3/10
Plodding, absurd political screed that was behind the times.
21 June 2019
While it may be unfair to criticize a movie for looking dated over 40 years after it came out, I have a feeling this movie looked outdated the day it hit the screens, which could explain its brief and unsuccessful run in theaters. The plot, centered around a rogue but "principled" ex-general and a few compadres seizing control of an ICBM site and threatening Armageddon if the government doesn't reveal the real origins of the Vietnam War, is not only absurd but rather offensive to service personnel who wouldn't be too keen on the supposed protagonists killing fellow servicemen in the process, not to mention threatening mass murder. Being released 6 years after the Pentagon Papers had become available, the movie seems to have missed the boat.

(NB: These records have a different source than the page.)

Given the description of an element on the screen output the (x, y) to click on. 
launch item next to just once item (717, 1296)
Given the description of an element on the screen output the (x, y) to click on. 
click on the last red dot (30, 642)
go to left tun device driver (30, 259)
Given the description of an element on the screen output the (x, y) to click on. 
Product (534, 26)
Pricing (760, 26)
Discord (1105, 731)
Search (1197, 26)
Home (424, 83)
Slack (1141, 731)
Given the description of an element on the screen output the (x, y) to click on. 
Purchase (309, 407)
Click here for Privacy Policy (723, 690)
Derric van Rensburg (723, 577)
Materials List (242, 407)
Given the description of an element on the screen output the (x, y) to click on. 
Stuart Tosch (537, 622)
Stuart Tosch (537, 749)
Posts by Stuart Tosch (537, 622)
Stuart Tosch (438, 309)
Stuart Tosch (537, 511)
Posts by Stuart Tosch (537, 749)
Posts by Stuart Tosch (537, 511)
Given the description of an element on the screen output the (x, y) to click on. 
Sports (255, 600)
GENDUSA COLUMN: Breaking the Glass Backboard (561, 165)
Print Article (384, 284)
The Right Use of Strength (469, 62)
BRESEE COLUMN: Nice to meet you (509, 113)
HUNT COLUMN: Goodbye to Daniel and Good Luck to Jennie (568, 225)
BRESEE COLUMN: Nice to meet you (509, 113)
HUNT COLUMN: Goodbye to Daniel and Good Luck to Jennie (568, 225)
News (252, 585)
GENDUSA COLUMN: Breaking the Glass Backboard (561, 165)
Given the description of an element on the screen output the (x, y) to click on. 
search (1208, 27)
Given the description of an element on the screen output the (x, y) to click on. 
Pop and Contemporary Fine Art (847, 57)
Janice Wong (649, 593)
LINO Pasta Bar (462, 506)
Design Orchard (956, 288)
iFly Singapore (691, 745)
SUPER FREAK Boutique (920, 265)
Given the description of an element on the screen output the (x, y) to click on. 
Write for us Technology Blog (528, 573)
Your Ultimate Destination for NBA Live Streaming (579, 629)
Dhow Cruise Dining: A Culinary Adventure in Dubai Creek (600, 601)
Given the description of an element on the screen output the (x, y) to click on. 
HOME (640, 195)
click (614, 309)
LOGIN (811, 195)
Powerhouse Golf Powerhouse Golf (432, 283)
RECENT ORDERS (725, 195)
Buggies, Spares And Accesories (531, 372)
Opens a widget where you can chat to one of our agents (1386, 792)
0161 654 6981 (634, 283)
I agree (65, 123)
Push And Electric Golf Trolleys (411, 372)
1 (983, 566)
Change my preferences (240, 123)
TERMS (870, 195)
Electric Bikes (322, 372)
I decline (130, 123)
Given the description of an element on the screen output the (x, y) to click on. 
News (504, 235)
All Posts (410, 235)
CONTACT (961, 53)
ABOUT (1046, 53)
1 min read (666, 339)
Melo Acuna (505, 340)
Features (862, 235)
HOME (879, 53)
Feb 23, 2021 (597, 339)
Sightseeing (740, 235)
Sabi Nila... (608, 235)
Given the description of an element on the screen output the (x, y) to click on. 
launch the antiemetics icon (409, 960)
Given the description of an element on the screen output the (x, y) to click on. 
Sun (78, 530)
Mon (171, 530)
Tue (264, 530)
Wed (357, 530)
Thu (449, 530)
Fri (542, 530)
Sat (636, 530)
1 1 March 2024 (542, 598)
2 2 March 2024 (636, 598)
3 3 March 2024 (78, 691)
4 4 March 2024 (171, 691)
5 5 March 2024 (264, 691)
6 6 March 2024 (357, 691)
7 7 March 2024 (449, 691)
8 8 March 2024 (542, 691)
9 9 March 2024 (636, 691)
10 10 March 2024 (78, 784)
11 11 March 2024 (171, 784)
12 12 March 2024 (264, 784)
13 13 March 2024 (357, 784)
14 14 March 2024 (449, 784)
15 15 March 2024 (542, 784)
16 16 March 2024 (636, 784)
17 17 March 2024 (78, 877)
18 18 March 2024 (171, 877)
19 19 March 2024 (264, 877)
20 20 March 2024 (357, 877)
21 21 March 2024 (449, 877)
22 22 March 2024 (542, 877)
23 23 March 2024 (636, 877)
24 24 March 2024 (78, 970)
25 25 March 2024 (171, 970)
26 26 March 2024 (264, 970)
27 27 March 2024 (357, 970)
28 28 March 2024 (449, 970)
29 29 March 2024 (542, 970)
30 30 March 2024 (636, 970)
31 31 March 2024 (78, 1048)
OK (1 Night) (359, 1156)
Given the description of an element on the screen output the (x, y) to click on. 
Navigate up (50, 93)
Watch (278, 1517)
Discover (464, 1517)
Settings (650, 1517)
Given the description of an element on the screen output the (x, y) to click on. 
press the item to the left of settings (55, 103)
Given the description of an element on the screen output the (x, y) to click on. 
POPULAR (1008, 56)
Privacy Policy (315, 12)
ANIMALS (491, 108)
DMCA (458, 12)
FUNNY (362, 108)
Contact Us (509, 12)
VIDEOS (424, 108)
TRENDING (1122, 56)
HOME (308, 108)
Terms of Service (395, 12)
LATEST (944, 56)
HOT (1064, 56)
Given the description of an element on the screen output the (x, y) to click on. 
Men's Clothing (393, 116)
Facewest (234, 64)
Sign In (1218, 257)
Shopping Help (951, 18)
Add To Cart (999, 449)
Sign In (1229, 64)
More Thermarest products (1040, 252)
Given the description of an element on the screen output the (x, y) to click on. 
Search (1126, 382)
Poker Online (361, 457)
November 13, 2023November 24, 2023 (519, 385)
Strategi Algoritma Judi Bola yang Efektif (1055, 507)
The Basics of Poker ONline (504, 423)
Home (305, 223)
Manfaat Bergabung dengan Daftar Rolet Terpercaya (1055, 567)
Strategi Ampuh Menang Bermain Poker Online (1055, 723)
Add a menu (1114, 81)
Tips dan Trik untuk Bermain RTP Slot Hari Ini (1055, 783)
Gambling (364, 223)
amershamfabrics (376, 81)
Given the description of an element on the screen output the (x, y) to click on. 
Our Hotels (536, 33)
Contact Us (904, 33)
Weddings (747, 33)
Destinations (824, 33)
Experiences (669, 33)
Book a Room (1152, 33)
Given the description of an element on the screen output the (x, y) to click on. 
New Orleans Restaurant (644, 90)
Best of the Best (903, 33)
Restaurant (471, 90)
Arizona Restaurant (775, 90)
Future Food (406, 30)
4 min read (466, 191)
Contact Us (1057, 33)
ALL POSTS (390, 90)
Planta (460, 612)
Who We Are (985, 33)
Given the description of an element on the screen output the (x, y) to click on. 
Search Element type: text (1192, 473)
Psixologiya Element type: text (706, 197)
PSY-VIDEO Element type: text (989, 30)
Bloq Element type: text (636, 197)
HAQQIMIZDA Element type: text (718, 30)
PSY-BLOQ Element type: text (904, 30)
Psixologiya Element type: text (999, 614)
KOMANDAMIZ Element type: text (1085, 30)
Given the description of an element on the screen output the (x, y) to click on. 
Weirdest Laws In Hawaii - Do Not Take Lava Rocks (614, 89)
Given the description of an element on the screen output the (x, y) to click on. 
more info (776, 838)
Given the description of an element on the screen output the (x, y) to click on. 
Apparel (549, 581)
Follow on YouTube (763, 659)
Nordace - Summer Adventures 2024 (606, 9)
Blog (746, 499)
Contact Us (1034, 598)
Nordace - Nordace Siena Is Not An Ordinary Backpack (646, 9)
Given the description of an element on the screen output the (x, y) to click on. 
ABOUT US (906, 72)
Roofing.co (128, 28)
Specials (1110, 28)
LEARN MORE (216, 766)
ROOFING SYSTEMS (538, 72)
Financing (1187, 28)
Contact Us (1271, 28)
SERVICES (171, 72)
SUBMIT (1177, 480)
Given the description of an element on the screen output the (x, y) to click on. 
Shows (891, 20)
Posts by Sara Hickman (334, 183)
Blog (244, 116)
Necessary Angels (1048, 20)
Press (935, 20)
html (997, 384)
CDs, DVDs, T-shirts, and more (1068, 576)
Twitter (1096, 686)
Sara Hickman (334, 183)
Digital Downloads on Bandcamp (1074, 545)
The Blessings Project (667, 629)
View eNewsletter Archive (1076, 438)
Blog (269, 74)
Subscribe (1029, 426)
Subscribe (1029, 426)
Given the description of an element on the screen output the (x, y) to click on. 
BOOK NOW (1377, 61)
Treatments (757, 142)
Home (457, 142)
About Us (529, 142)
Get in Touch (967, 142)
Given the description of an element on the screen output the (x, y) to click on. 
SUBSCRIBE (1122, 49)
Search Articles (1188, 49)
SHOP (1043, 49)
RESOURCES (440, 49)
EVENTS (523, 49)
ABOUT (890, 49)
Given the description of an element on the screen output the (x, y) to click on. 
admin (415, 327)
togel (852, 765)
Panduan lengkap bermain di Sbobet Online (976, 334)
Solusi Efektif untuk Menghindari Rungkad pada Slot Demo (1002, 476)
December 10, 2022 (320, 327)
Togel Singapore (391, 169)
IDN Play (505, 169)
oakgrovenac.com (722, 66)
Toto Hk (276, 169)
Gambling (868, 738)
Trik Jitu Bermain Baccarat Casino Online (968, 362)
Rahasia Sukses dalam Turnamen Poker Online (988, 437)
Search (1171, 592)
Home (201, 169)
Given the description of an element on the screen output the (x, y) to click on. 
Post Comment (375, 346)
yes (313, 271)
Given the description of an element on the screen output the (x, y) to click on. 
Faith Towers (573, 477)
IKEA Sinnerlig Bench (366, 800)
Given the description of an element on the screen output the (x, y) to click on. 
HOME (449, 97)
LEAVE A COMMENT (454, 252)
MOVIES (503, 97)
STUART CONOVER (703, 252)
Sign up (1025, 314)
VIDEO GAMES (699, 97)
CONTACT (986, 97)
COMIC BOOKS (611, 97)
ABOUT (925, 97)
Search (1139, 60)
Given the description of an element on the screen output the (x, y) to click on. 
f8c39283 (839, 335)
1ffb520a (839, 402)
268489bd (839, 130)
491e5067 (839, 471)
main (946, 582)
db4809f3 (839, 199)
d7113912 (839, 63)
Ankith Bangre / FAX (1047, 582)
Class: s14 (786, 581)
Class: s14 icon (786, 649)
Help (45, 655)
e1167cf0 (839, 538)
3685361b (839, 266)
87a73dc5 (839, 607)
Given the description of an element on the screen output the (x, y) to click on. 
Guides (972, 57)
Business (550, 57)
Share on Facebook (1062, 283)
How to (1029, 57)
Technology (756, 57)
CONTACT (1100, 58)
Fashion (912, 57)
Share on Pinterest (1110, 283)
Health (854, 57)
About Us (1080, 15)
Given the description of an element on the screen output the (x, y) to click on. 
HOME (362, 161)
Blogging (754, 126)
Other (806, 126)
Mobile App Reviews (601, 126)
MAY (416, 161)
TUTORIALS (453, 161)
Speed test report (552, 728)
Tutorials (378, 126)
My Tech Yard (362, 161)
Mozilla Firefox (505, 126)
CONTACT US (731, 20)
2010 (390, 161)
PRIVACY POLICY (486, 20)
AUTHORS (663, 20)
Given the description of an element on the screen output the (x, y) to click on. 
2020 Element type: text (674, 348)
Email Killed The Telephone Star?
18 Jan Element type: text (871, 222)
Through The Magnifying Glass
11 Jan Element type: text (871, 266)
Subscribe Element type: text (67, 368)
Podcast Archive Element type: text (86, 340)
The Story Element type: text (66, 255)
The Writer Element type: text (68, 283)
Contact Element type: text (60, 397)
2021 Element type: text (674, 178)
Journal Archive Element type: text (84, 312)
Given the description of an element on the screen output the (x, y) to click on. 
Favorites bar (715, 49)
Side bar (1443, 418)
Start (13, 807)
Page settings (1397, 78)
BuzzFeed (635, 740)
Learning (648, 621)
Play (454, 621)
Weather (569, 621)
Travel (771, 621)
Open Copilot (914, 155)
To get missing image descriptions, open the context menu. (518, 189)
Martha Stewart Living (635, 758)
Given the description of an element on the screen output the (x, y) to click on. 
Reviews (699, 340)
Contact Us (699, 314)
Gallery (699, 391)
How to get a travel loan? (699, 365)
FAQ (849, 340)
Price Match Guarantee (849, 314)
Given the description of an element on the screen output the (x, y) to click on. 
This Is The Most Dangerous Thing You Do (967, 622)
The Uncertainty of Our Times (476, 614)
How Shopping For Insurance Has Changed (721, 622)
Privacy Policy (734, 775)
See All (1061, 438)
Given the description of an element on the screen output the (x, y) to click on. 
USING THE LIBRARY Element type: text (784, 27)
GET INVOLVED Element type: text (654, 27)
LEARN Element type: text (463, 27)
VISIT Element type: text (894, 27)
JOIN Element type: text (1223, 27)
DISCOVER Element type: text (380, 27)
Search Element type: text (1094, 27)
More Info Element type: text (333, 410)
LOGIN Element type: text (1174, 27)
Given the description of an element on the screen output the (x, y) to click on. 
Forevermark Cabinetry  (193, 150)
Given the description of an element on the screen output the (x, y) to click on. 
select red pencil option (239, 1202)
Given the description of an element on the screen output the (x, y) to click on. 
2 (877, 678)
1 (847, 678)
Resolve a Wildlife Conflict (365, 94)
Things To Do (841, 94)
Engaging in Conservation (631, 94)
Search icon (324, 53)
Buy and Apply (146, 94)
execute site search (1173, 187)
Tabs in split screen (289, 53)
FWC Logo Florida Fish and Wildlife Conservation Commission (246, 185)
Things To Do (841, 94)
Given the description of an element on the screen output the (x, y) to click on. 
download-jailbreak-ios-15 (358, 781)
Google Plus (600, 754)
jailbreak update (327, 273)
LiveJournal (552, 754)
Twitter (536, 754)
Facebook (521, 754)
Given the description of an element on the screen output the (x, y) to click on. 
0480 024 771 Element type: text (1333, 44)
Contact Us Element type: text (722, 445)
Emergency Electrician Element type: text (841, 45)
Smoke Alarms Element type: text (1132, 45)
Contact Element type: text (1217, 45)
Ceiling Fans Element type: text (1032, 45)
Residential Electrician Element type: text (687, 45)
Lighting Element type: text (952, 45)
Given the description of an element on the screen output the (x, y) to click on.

A good cast is largely wasted thanks to the insistence of Robert Aldrich and Burt Lancaster to use the film as a clumsy means to promote their politics. Charles Durning gives a solid performance as President, but otherwise the only really standout performance is that by Paul Winfield, whose character is far more believable and interesting as one of the supposed antagonists. The excessive use of multiple screens, an early-seventies fad that never really caught on, further gives the movie the look of a cinematic dinosaur and kills the suspense rather than building it.

Bottom line is that this movie was one of the last of several, mostly mediocre, films stoking images of a dark conspiratorial government in the post-Watergate era (The Parralax View, Executive Action, Capricorn One). It was quickly forgotten and, if you can sit through all 144 minutes, you'll understand why.